◆ **Текст для разбора**
Гудбай, Россия - страница 10

стр.

Нас было четверо детей: Саша (1937), Софья, или Соня (1942), я и Вячеслав, или Слава (1949). Саша, к сожалению, умер от тяжелой болезни в подростковом возрасте. Соня стала замечательным детским врачом и заслуженным врачом России. А Слава преуспел в математике, окончил педагогический институт в Хабаровске, аспирантуру в Воронежском университете, защитил кандидатскую диссертацию, заведовал кафедрой математики в пединституте. Я ими всегда гордился. Соня и Слава живут в Израиле, имеют собственные семьи, детей, жизнерадостных внуков и внучек. Их личные истории заслуживают отдельной книги.

Детство было вполне типичным для тех времен. Голода и войны мы не знали, одежда была более чем скромной, но не хуже, чем у многих других. Говорят, что я был жизнерадостным и в меру послушным ребенком, правда, часто болел ангиной. Мне нравилось шалить, читать книги и учиться в школе, играть в шахматы и настольный теннис, купаться в речке и ловить рыбу. Мои ранние детские воспоминания связаны с драматическими событиями, и, возможно, поэтому они сохранились в памяти.


Старший брат


Первый эпизод, который я помню, связан с болезнью моего старшего брата. Мне было около пяти лет. У Саши была болезнь Ходжкина, когда опухолевая ткань возникает из лимфоцитов. Хотя причины болезни окончательно не выяснены, ныне около 90% молодых пациентов выздоравливают. Но тогда, в 1952 году, это был приговор! Саша был на 10 лет старше, очень добрым и внимательным к нам, «малышам». Родители многие годы показывали нам его школьные тетради с отличным оценками и плакали, вспоминая его.


«Выселить этих жидов»

Приходит Моня Рабинович из школы домой в слезах:

– Мама, меня назвали жидовской мордой!

◆ **Исходные строки**
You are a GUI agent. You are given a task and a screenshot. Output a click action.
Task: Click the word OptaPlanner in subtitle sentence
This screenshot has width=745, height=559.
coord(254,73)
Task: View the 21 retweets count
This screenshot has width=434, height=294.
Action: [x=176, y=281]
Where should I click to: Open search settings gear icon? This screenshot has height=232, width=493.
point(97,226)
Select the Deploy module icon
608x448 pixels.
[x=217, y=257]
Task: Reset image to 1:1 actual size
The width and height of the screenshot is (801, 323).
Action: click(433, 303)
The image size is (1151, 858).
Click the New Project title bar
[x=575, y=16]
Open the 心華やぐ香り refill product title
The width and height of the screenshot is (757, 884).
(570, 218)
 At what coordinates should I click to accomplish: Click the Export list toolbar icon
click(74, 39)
==
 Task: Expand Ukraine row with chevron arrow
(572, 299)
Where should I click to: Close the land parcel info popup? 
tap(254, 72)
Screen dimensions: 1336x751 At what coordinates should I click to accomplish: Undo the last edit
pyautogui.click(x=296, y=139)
==
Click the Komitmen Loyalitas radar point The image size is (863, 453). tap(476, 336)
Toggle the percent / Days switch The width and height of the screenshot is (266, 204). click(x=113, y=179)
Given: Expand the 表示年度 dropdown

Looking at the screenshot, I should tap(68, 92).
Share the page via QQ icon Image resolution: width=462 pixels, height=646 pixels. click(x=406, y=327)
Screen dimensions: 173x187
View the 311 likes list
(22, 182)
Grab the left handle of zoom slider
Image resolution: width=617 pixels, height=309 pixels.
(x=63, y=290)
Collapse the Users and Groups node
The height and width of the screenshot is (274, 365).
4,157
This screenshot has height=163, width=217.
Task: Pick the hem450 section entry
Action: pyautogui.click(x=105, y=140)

◆ **Задание**
Перескажите короче абзац из текста для разбора, который начинается словами «Нас было четверо детей», и сохраните его главные факты.

◆ **Место для ответа**
Нас было четверо детей: Саша (1937), Соня (1942), я и Слава (1949). Саша умер подростком от тяжелой болезни. Соня стала замечательным детским врачом и заслуженным врачом России. Слава окончил пединститут в Хабаровске и аспирантуру в Воронежском университете, защитил кандидатскую и заведовал кафедрой математики в пединституте. Соня и Слава живут в Израиле, у них свои семьи, дети и внуки.